Start of Dataset extract
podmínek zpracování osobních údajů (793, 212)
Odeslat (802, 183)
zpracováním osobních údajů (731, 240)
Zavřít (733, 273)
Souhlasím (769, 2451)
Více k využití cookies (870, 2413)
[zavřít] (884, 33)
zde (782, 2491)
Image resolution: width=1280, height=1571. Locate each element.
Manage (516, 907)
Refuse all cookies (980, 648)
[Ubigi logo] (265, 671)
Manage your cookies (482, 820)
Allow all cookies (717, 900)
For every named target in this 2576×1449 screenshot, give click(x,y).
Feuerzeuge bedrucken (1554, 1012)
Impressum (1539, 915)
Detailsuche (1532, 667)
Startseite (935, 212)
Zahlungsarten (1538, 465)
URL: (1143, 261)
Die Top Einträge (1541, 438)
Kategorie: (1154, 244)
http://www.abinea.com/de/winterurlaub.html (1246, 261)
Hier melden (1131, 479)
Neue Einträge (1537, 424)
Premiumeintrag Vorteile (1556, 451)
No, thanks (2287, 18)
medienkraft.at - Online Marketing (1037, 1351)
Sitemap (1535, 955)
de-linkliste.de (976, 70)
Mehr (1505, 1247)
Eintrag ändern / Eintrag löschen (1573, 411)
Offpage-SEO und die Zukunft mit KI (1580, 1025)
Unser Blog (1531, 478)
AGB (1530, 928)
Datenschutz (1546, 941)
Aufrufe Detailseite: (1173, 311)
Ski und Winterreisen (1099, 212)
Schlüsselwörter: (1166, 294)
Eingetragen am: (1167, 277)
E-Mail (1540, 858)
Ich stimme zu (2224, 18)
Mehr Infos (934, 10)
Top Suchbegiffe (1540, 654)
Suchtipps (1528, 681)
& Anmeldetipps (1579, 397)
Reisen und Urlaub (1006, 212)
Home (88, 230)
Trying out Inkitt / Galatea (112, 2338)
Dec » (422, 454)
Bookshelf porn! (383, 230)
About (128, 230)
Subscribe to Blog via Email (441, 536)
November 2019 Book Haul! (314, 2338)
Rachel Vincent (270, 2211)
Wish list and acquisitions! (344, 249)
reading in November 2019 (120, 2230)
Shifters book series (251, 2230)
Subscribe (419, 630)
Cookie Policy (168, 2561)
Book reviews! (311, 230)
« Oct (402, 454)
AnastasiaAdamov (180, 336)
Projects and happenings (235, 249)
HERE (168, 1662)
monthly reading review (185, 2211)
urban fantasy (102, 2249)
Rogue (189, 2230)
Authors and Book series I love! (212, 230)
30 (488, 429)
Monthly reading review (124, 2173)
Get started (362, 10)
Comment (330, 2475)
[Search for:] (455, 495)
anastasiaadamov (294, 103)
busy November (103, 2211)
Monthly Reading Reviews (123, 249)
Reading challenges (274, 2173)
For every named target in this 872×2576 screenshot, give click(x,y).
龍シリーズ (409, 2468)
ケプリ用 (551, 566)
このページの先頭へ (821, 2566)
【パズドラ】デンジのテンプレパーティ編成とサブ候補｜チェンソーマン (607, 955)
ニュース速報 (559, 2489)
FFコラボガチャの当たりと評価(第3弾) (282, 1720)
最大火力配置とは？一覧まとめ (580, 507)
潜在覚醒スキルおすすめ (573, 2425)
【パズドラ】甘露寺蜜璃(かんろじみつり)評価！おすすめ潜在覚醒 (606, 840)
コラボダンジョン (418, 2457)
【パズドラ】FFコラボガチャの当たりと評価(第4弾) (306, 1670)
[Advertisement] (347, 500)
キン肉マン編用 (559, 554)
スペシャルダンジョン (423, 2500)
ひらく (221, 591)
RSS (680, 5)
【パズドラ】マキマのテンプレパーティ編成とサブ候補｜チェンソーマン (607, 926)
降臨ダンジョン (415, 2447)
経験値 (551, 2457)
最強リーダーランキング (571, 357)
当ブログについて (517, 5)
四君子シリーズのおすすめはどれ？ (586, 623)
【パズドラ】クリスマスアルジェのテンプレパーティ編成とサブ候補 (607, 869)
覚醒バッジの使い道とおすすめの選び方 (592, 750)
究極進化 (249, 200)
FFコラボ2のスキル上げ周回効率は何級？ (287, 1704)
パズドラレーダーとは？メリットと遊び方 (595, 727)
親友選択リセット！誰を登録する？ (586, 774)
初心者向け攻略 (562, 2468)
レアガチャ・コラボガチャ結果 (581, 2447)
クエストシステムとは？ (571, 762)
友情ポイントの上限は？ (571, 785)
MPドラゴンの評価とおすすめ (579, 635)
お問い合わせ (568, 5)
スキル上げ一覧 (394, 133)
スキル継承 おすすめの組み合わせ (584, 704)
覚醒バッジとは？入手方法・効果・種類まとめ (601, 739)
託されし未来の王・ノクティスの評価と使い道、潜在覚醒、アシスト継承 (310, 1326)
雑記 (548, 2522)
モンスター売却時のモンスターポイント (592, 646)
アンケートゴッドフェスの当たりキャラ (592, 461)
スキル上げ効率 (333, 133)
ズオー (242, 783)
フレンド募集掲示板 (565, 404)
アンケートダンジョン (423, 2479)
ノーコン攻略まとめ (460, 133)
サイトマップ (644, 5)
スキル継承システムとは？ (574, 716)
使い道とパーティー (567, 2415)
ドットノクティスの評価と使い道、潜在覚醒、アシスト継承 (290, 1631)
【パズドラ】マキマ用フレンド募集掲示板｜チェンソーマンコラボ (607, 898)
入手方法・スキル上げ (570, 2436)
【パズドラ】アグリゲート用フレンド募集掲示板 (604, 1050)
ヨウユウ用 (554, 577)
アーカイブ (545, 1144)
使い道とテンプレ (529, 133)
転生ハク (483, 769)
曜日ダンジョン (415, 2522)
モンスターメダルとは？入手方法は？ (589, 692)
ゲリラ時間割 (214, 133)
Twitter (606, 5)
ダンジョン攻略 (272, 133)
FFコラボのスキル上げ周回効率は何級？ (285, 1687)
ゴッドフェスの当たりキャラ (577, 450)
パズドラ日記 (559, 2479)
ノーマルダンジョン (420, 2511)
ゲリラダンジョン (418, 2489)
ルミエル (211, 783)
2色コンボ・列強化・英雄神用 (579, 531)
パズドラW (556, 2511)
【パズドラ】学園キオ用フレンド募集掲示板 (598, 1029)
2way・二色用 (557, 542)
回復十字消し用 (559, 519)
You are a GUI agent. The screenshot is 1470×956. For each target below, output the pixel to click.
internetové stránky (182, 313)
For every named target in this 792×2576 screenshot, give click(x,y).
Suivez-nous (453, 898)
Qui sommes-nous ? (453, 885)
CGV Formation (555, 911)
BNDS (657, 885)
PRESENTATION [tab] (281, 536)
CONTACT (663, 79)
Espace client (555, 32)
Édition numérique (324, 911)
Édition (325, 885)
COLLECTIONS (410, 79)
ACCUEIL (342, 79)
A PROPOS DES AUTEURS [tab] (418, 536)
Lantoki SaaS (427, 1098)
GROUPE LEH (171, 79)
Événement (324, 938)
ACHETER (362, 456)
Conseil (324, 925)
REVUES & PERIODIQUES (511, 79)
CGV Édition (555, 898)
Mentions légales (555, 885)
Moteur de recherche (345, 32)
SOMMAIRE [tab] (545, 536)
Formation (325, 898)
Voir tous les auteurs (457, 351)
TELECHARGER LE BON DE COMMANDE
End of Dataset extract
Exercise brief: Which lines in the records above include the word "アシスト継承"? Copy them out.

Answer to this problem:
託されし未来の王・ノクティスの評価と使い道、潜在覚醒、アシスト継承 (310, 1326)
ドットノクティスの評価と使い道、潜在覚醒、アシスト継承 (290, 1631)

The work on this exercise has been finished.